Environment and Scope

Course- R Programming >

In order to write functions in a proper way and avoid unusual errors, we need to know the concept of environment and scope in R.

R Programming Environment

Environment can be thought of as a collection of objects (functions, variables etc.). An environment is created when we first fire up the R interpreter. Any variable we define, is now in this environment. The top level environment available to us at the R command prompt is the global environment called R_GlobalEnv. Global environment can be referred to as .GlobalEnv in R codes as well. We can use the ls() function to show what variables and functions are defined in the current environment. Moreover, we can use the environment() function to get the current environment.

> a <- 2
> b <- 5
> f <- function(x) x<-0

> ls()
[1] "a" "b" "f"

> environment()
<environment: R_GlobalEnv>

> .GlobalEnv
<environment: R_GlobalEnv>

In the above example, we can see that a, b and f are in the R_GlobalEnv environment. Notice that x (in the argument of the function) is not in this global environment. When we define a function, a new environment is created. In the above example, the function f creates a new environment inside the global environment. Actually an environment has a frame, which has all the objects defined, and a pointer to the enclosing (parent) environment. Hence, x is in the frame of the new environment created by the function f. This environment will also have a pointer to R_GlobalEnv. Consider the following example for more clarification of the cascading of environments.

f <- function(f_x){
   g <- function(g_x){
       print("Inside g")
       print(environment())
       print(ls())
   }
   g(5)
   print("Inside f")
   print(environment())
   print(ls())
}

Now when we run it from the command prompt, we get.

> f(6)
[1] "Inside g"
<environment: 0x0000000010c2bdc8>
[1] "g_x"
[1] "Inside f"
<environment: 0x0000000010c2a870>
[1] "f_x" "g"  

> environment()
<environment: R_GlobalEnv>

> ls()
[1] "f"

Here, we defined function g inside f and it is clear that they both have different environments with different objects within their respective frames.

R Programming Scope

Let us consider the following example.

outer_func <- function(){
   b <- 20
   inner_func <- function(){
       c <- 30
   }
}
a <- 10

 

 
 

Here we have a function inner_func() nested within outer_func(). The variable c is local to it while, a and b are global. Now from the perspective of outer_func(), b is local to it and a is global. The variable c is completely invisible to outer_func(). If we assign a value to a variable within a function, it will be local and will not effect to any global variable even if the name matches. For example, if we have a function as below.

outer_func <- function(){
   a <- 20
   inner_func <- function(){
       a <- 30
       print(a)
   }
   inner_func()
   print(a)
}

When we call it,

> a <- 10

> outer_func()
[1] 30
[1] 20

> print(a)
[1] 10

We see that the variable a is created locally within the environment frame of both the functions and is different to that of the global environment frame.

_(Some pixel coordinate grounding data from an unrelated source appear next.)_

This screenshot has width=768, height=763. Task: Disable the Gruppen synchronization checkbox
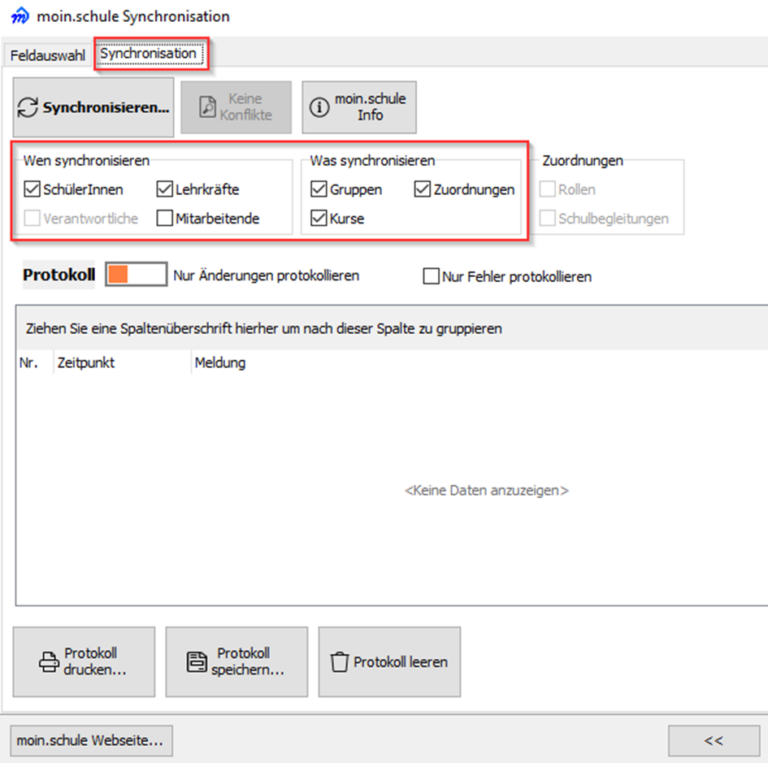pyautogui.click(x=319, y=189)
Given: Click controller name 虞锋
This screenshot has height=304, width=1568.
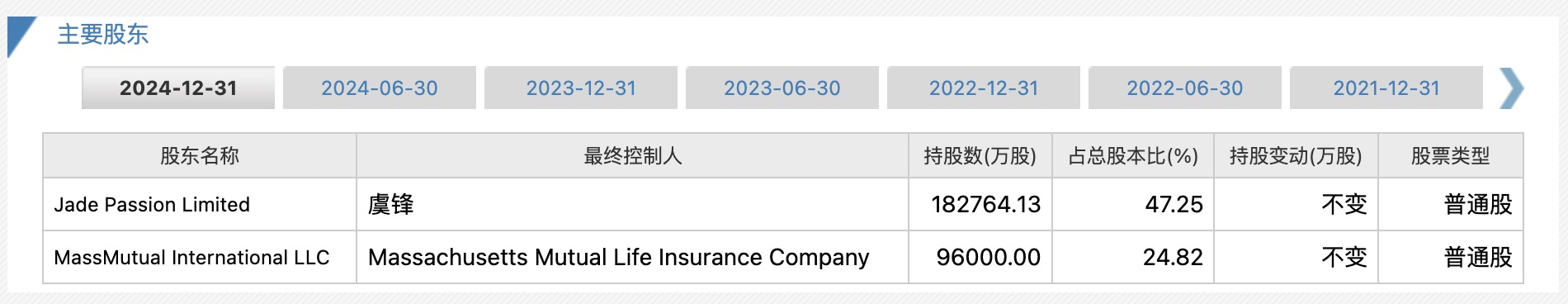Looking at the screenshot, I should tap(390, 204).
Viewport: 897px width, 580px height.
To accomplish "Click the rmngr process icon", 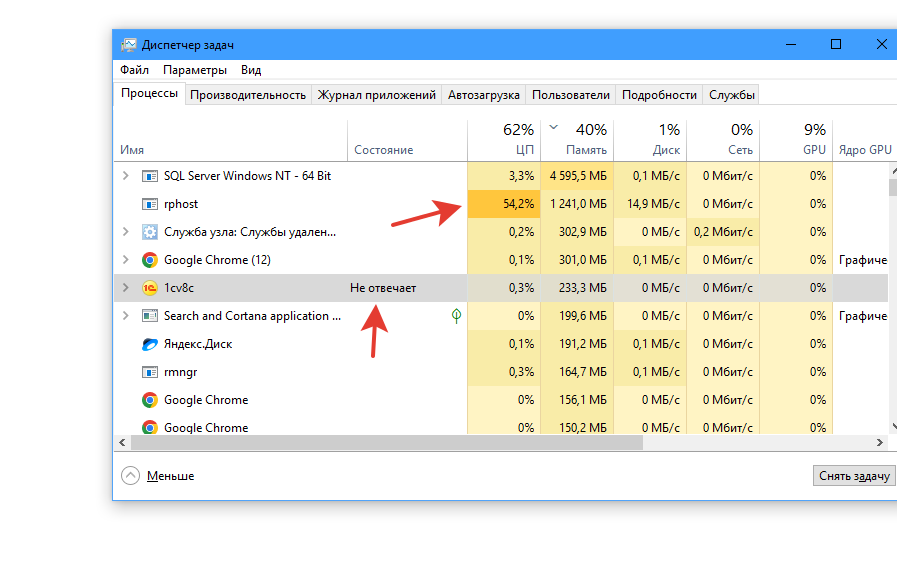I will (x=150, y=372).
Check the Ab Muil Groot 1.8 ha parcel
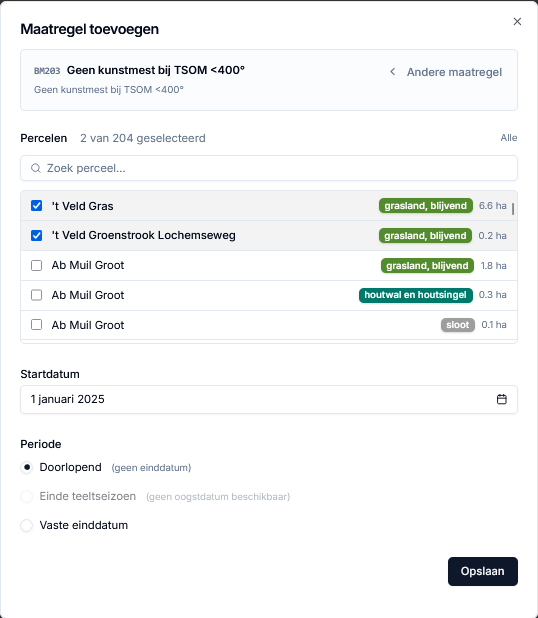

Global variables can be read but when we try to assign to it, a new local variable is created instead. To make assignments to global variables, superassignment operator, <<-, is used. When using this operator within a function, it searches for the variable in the parent environment frame, if not found it keeps on searching the next level until it reaches the global environment. If the variable is still not found, it is created and assigned at the global level.

outer_func <- function(){
   inner_func <- function(){
       a <<- 30
       print(a)
   }
   inner_func()
   print(a)
}

On running this function,

> outer_func()
[1] 30
[1] 30
> print(a)
[1] 30

When the statement a <<- 30 is encountered within inner_func(), it looks for the variable a in outer_func() environment. When the search fails, it searches in R_GlobalEnv. Since, a is not defined in this global environment as well, it is created and assigned there which is now referenced and printed from within inner_func() as well as outer_func().